■ **Data excerpts**
# # # # # # #
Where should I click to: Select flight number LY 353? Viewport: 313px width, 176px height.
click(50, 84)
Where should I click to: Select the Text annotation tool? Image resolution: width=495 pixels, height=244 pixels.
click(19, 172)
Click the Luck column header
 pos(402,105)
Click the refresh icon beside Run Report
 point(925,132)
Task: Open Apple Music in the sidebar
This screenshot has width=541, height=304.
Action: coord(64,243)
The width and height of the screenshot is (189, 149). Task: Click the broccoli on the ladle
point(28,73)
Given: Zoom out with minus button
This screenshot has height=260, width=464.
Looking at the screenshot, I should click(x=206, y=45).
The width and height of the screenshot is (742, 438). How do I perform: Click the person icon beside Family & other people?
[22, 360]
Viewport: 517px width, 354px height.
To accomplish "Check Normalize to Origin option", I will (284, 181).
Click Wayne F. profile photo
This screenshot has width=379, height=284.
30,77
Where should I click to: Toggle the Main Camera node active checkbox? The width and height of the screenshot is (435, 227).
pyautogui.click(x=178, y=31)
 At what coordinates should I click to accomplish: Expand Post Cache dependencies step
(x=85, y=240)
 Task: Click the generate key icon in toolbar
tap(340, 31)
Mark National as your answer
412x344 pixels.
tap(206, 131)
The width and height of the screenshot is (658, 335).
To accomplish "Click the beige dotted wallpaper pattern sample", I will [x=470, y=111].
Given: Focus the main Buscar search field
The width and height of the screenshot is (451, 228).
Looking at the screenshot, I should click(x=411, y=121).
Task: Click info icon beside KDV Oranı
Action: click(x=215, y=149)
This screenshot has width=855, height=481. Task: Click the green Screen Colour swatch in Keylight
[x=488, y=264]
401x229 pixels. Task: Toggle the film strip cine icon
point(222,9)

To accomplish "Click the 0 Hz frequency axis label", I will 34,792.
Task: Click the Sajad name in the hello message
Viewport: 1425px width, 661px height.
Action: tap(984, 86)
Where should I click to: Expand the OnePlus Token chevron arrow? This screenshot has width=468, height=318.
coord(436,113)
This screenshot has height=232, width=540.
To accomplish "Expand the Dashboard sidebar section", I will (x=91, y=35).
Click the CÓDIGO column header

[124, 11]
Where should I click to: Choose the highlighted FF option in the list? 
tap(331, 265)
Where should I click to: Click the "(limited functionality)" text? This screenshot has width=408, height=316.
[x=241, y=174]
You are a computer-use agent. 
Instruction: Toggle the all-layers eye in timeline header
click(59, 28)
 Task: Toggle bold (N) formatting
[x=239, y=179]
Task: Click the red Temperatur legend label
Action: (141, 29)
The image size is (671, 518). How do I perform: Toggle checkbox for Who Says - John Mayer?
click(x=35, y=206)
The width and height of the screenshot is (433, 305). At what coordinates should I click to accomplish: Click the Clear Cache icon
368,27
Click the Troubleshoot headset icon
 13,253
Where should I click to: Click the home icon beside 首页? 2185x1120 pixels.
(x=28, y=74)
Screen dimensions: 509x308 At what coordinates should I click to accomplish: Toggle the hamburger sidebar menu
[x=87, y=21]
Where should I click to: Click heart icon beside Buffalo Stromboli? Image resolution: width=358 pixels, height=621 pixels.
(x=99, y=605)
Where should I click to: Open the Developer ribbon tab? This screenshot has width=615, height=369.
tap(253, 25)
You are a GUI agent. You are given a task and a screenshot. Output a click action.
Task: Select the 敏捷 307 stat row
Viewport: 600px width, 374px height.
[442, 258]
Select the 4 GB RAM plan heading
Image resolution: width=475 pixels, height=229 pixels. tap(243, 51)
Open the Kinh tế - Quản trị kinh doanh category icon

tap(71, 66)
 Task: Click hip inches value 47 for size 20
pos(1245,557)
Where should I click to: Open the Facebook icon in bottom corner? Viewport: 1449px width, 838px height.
# # # # # # #
■ **What the task requires**
Please format the items as a numbered list with blank lines omitted, starting at the line that contains "The width and height of the screenshot is (189, 149)." and ending at the line that contains "click(59, 28)".

■ **Exercise output**
1. The width and height of the screenshot is (189, 149). Task: Click the broccoli on the ladle
2. point(28,73)
3. Given: Zoom out with minus button
4. This screenshot has height=260, width=464.
5. Looking at the screenshot, I should click(x=206, y=45).
6. The width and height of the screenshot is (742, 438). How do I perform: Click the person icon beside Family & other people?
7. [22, 360]
8. Viewport: 517px width, 354px height.
9. To accomplish "Check Normalize to Origin option", I will (284, 181).
10. Click Wayne F. profile photo
11. This screenshot has width=379, height=284.
12. 30,77
13. Where should I click to: Toggle the Main Camera node active checkbox? The width and height of the screenshot is (435, 227).
14. pyautogui.click(x=178, y=31)
15.  At what coordinates should I click to accomplish: Expand Post Cache dependencies step
16. (x=85, y=240)
17.  Task: Click the generate key icon in toolbar
18. tap(340, 31)
19. Mark National as your answer
20. 412x344 pixels.
21. tap(206, 131)
22. The width and height of the screenshot is (658, 335).
23. To accomplish "Click the beige dotted wallpaper pattern sample", I will [x=470, y=111].
24. Given: Focus the main Buscar search field
25. The width and height of the screenshot is (451, 228).
26. Looking at the screenshot, I should click(x=411, y=121).
27. Task: Click info icon beside KDV Oranı
28. Action: click(x=215, y=149)
29. This screenshot has width=855, height=481. Task: Click the green Screen Colour swatch in Keylight
30. [x=488, y=264]
31. 401x229 pixels. Task: Toggle the film strip cine icon
32. point(222,9)
33. To accomplish "Click the 0 Hz frequency axis label", I will 34,792.
34. Task: Click the Sajad name in the hello message
35. Viewport: 1425px width, 661px height.
36. Action: tap(984, 86)
37. Where should I click to: Expand the OnePlus Token chevron arrow? This screenshot has width=468, height=318.
38. coord(436,113)
39. This screenshot has height=232, width=540.
40. To accomplish "Expand the Dashboard sidebar section", I will (x=91, y=35).
41. Click the CÓDIGO column header
42. [124, 11]
43. Where should I click to: Choose the highlighted FF option in the list? 
44. tap(331, 265)
45. Where should I click to: Click the "(limited functionality)" text? This screenshot has width=408, height=316.
46. [x=241, y=174]
47. You are a computer-use agent. 
48. Instruction: Toggle the all-layers eye in timeline header
49. click(59, 28)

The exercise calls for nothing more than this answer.